Curious as to why my CUDA takes CUDA50 for mini, but CUDA42 for regular? The new one is much faster and clearly my card can handle it, so what's the criteria on the server request to give me the slower application?


Is either machine Win32?

Profile Pooh Bear 27
Avatar
Send message
Joined: 1 Aug 10
Posts: 54
Credit: 108,227,920
RAC: 0
Message 16119 - Posted: 26 Mar 2013, 20:00:31 UTC - in response to Message 16117.

Is either machine Win32?

Single machine, single card.
121799
As you can see it is getting and validating CUDA50 for mini, and getting and validating CUDA40 for regular.

Profile Pooh Bear 27
Avatar
Send message
Joined: 1 Aug 10
Posts: 54
Credit: 108,227,920
RAC: 0
Message 16121 - Posted: 26 Mar 2013, 23:33:05 UTC - in response to Message 16119.

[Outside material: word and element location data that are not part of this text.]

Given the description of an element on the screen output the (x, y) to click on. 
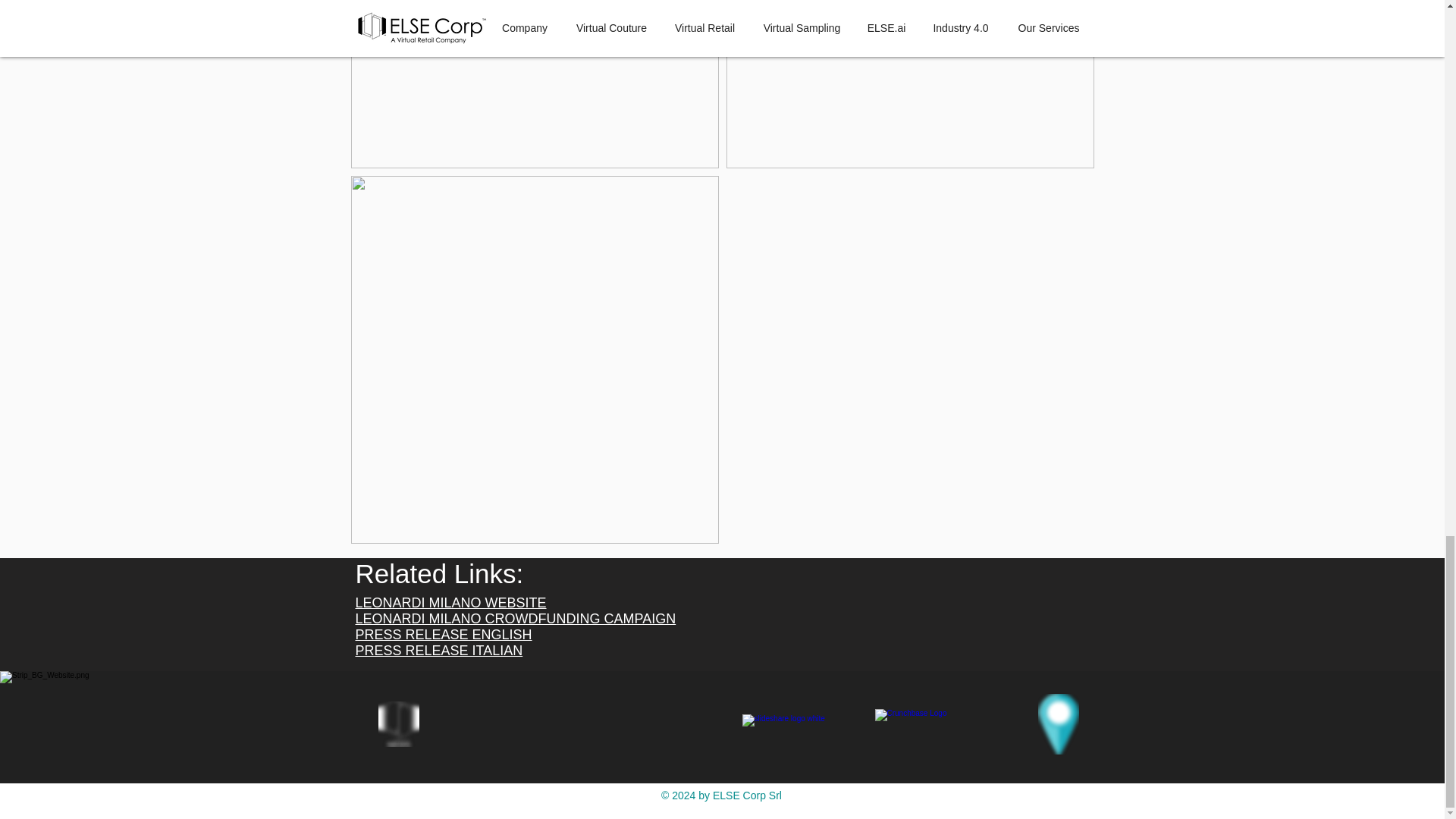
LEONARDI MILANO CROWDFUNDING CAMPAIGN (515, 618)
PRESS RELEASE ENGLISH (443, 634)
PRESS RELEASE ITALIAN (438, 650)
LEONARDI MILANO WEBSITE (450, 602)
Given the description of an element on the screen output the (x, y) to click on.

Now I got a Mini CUDA23. Something with the server side is not getting always getting the correct information.

zombie67 [MM]
Volunteer tester
Avatar
Send message
Joined: 3 Jul 09
Posts: 156
Credit: 612,751,766
RAC: 309
Message 16123 - Posted: 27 Mar 2013, 0:29:14 UTC

I am getting errors on my win7 64 bit machine with 8800 GT.

http://boinc.thesonntags.com/collatz/result.php?resultid=137495594

____________
Dublin, California
Team: SETI.USA

Profile Slicker
Volunteer moderator
Project administrator
Project developer
Project tester
Project scientist
Avatar
Send message
Joined: 11 Jun 09
Posts: 2525
Credit: 740,580,099
RAC: 1
Message 16126 - Posted: 27 Mar 2013, 15:05:36 UTC - in response to Message 16121.
Last modified: 27 Mar 2013, 15:36:01 UTC

Now I got a Mini CUDA23. Something with the server side is not getting always getting the correct information.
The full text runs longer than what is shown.